Krzysztof Penderecki (1933-2020)
Theatre and Film Music
A Tale of Five Brothers (1967)
Tom Thumb and the Wolf (1961)
Undivine Comedy (1965)
Adventures of the Warsaw Bear (1958)
There is No End to the Great War (1959)
Little Orphan Mary and the Dwarves (1957)
Forefathers’ Eve (1963)
Annika Mikołajko-Osman (soprano)
Jacek Wróbel (baritone)
Cracow Singers
Polish Radio Choir
Beethoven Academy Orchestra/Maciej Tworek
rec. 2020, S-3 Studio of Polish Television TVP Cracow, Poland & Church of the Resurrection in Katowice, Poland
Reviewed as a digital download from a press preview
DUX 1864 [80]
Although Krzysztof Penderecki owed his international fame to cinema, which permitted him to make inroads with audiences who normally recoil at anything labeled “classical,” none of the works that the medium made famous were expressly composed for it. Not that he was a slouch, because in his early maturity he composed a sizable body of incidental music for feature films, documentaries, cartoons, and stage productions. They all not only confirm the composer’s mastery, but also his stylistic versatility; the latter a valuable quality in communist Poland where artists, as elsewhere in the former Eastern Bloc, were encouraged to fulfill their civic duty to be responsive to the needs of their audience.

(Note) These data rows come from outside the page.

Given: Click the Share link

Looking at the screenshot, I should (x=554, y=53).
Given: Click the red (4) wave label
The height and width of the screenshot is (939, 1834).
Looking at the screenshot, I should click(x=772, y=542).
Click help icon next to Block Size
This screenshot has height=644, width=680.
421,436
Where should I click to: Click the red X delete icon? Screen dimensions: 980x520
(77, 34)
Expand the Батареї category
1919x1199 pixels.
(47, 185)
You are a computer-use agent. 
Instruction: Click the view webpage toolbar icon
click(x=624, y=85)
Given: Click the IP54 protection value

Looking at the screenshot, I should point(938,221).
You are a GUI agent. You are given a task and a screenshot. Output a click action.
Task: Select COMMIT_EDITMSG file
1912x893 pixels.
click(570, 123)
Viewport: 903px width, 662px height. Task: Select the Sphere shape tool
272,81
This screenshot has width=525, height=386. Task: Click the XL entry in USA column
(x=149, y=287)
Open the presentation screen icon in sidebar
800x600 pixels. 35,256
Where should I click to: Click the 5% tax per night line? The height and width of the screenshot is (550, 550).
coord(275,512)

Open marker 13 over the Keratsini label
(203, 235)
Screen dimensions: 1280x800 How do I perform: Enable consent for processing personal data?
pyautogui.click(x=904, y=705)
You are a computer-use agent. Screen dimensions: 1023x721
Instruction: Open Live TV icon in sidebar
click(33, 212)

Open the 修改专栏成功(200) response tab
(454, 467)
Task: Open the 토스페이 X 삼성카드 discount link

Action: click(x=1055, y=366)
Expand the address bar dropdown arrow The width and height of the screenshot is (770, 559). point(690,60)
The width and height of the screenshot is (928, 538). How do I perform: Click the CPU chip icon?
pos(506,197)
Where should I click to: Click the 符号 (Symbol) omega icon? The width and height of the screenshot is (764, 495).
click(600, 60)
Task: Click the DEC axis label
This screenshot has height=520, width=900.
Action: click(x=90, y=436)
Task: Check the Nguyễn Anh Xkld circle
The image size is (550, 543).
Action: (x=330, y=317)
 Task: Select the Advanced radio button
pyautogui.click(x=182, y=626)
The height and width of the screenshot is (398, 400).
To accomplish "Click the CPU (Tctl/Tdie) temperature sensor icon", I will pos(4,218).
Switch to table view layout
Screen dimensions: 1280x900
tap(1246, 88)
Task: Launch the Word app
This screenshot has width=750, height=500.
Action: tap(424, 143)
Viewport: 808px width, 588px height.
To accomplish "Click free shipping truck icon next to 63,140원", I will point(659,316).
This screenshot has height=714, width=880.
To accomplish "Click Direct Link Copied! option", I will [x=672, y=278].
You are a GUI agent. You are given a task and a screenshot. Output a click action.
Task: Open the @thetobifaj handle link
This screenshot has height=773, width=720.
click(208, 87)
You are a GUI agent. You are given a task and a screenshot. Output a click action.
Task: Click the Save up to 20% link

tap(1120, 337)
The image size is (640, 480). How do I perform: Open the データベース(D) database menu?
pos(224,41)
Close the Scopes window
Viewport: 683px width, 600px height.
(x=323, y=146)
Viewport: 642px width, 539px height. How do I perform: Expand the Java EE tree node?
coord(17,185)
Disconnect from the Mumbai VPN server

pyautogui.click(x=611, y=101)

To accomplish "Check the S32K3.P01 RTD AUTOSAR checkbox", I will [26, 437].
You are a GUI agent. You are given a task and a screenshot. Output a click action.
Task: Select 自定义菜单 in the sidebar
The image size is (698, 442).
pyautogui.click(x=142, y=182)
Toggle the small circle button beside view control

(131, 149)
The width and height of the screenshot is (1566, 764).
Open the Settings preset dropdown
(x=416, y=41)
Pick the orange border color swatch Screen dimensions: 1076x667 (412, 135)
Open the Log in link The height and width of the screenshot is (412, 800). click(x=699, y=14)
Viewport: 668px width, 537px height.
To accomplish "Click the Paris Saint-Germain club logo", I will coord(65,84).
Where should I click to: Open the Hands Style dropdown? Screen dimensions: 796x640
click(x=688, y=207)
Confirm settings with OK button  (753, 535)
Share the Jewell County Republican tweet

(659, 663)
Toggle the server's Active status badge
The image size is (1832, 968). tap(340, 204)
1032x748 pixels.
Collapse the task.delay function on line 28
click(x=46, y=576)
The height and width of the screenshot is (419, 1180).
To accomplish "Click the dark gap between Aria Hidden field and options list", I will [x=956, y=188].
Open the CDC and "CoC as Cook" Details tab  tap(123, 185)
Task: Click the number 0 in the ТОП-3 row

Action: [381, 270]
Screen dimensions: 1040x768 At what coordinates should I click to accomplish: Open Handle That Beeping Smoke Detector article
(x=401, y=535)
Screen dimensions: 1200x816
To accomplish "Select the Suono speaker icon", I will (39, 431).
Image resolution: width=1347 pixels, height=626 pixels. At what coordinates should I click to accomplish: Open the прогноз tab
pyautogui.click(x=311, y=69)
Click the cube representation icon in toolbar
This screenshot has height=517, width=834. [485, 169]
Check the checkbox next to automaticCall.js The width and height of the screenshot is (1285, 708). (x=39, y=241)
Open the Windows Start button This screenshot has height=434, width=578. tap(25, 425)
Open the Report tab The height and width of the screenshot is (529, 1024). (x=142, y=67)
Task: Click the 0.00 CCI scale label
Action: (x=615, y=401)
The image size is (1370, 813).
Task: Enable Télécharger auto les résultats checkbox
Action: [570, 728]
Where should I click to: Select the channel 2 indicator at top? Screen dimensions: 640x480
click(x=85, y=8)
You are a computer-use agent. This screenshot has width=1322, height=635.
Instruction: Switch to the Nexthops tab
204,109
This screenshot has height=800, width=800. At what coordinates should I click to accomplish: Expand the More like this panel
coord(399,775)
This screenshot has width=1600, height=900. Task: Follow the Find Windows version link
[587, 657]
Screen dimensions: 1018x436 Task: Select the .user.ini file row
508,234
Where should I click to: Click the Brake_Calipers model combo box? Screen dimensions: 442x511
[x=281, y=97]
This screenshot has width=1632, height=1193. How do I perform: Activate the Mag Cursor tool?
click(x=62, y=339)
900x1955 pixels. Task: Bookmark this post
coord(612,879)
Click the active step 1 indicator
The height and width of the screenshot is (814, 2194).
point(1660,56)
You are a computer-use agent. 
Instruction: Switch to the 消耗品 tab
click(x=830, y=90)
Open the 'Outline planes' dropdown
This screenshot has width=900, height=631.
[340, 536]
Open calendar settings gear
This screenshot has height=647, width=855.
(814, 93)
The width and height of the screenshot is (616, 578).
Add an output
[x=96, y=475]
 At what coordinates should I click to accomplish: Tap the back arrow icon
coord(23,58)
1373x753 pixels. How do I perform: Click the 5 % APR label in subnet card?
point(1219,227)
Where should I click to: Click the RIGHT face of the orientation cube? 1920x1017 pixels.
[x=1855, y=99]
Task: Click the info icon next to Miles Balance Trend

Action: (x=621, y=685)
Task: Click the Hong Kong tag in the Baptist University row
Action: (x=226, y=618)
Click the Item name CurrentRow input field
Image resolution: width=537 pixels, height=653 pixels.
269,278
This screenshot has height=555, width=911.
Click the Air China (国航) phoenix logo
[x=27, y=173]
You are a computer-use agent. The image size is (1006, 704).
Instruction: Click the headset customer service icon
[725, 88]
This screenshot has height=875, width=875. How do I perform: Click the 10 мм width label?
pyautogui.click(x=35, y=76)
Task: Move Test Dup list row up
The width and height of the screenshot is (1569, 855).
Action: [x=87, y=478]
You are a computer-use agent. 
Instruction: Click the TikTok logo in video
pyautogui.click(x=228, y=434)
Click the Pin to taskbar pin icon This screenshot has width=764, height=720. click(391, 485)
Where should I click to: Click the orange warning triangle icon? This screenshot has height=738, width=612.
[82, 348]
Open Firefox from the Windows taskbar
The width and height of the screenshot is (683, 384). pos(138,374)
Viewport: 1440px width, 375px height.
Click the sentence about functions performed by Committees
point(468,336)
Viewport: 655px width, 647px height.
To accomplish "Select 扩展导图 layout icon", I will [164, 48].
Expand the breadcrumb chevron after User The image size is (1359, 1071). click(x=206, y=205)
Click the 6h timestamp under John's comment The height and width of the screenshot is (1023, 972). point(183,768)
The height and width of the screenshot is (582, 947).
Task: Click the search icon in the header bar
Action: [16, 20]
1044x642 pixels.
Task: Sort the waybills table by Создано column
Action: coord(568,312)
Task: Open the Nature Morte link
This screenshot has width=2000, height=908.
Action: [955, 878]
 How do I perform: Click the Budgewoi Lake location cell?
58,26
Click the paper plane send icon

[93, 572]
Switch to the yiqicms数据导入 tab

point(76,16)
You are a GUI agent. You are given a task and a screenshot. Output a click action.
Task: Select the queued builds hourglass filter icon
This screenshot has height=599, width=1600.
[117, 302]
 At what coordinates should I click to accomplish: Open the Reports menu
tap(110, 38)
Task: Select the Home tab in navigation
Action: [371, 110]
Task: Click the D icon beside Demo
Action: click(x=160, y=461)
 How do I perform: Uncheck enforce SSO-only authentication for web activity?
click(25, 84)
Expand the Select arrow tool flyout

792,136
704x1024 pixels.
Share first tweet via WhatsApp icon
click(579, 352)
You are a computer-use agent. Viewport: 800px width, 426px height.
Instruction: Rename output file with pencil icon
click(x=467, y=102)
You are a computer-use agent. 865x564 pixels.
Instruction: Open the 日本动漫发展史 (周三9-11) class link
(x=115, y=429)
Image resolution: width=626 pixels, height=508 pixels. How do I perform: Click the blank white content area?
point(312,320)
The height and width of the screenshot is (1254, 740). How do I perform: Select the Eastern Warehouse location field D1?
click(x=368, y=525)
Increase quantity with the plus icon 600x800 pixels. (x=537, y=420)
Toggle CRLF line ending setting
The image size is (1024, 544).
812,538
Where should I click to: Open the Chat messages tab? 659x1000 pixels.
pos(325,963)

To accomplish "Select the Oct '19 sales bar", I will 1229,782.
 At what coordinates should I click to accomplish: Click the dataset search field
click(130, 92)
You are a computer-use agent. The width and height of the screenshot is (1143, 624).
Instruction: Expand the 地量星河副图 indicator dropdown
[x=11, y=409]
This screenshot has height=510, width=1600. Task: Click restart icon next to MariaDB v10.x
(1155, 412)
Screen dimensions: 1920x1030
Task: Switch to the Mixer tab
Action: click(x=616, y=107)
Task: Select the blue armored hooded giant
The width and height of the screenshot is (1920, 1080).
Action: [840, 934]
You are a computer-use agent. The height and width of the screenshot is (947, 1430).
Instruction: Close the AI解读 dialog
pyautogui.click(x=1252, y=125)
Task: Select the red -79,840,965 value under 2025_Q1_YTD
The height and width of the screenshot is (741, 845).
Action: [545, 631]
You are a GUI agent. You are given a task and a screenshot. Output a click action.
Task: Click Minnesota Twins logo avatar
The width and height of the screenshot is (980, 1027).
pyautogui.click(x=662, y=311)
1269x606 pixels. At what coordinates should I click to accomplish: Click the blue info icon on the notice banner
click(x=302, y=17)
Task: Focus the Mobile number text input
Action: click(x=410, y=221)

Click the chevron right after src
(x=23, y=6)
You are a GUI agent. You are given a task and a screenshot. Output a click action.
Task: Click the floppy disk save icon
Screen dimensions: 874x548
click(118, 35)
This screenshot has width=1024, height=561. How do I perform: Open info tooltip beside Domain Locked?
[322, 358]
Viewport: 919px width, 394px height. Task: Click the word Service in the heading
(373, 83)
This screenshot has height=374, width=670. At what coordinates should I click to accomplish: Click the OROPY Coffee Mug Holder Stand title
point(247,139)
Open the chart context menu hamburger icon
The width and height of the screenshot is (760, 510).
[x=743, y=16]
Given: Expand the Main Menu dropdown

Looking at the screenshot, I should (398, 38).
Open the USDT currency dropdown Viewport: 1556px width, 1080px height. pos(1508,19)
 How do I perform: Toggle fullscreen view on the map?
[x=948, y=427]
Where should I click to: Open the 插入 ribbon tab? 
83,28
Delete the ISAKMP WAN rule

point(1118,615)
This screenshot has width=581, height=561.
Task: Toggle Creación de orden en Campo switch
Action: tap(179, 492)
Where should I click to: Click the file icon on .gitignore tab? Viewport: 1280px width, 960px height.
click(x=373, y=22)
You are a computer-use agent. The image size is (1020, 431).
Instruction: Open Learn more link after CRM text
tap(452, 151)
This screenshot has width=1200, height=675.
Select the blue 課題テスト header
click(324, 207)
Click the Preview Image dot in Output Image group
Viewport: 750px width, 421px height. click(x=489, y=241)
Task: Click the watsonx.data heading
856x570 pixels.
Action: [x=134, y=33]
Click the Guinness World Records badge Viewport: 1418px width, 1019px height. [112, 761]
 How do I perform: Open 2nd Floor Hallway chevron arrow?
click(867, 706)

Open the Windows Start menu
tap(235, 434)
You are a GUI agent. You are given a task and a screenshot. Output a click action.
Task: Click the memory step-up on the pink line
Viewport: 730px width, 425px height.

Dux offers on this album, the second volume in their ongoing The Musical Trace of Krakow series, a well-filled selection of Penderecki’s music for stage and screen. The good-natured diatonicism of his scores for Tom Thumb and the Wolf, Adventures of the Warsaw Bear, and Little Orphan Mary and the Dwarves—all three composed for various puppet theatres in Poland—are like nothing else in the composer’s mature work. Harmonically and rhythmically straightforward, they tartly subvert the salon and folk music tropes they use as inspiration; such as in the sentimental waltz for Tom Thumb and the Wolf, which keeps tripping itself up on the same “wrong” note. The most ambitious of these is the music for Little Orphan Mary and the Dwarves, composed in 1957. Scored for a small group of winds, augmented by piano and percussion, it contains some very attractive music, the best of which ought to be compiled into a suite. Penderecki deftly shows his prowess here for caricature and skillful manipulations of instrumental color. Strutting little marches, polkas, and waltzes jostle the ear, spiked with just enough harmonic twists and instrumental tanginess to captivate listeners, whether young or experienced.
The final puppet theatre score on this album, A Tale of Five Brothers, comes from a decade later. Scored for wordless choir acapella, its style is a bit like Old Slavonic chant by way of Gesualdo and Schnittke. Passages of solemn beauty alternate with the sinister, spliced together by transitions that sound as if the ink were slipping off the score.
Penderecki’s incidental music for the play Forefathers’ Eve, one of his first scores for serious theatre, inhabits a similar universe, this time evoking the sound of Gregorian chant. A later score for the stage, The Undivine Comedy, sounds more characteristically Pendereckian, forecasting his opera The Devils of Loudon, especially its first act. Unsurprisingly, both works share similar themes, including exploring aspects of morality, as well as the clash of good and evil, and how these play out in the totalitarian state. Tone clusters lunge at the listener, choral glissandi evoke howling, while webs of harmonium chords hang static in the air, punctuated by the thumping of tom-toms and timpani. It is brilliant, powerful, almost visceral music.
The sole film score, for the 1959 documentary-drama There is No End to the Great War, is an eclectic and acerbic work for chamber ensemble that would not sound out of place in the music William Lava composed for the late Looney Tunes shorts.
Performances by the Beethoven Academy Orchestra conducted by Maciej Tworek are sprightly and impeccably characterized, with their winds sounding delectably fruity. Soprano Annika Mikołajko-Osman and baritone Jacek Wróbe sound eager to dig into their brief turns in Tom Thumb and the Wolf, though one wished the former curbed her tendency to croon.
It is a pity that such a fine production is let down by its booklet. Even though Magdalena Figzał-Janikowska’s liner notes leave one wishing she had described in greater detail the plays and films Penderecki’s music was composed for, this can be overlooked. The lack of sung texts and translations for Tom Thumb and the Wolf, however, are truly regrettable. It would have also been helpful had the numbers for each of these incidental scores been individually tracked, rather than lumped together in a single track.
Despite these flaws, this Dux collection makes for rewarding listening. Those who know Penderecki only from his thorny, avant-garde Romanticism of the 1960s and early 1970s may be in for a pleasant surprise.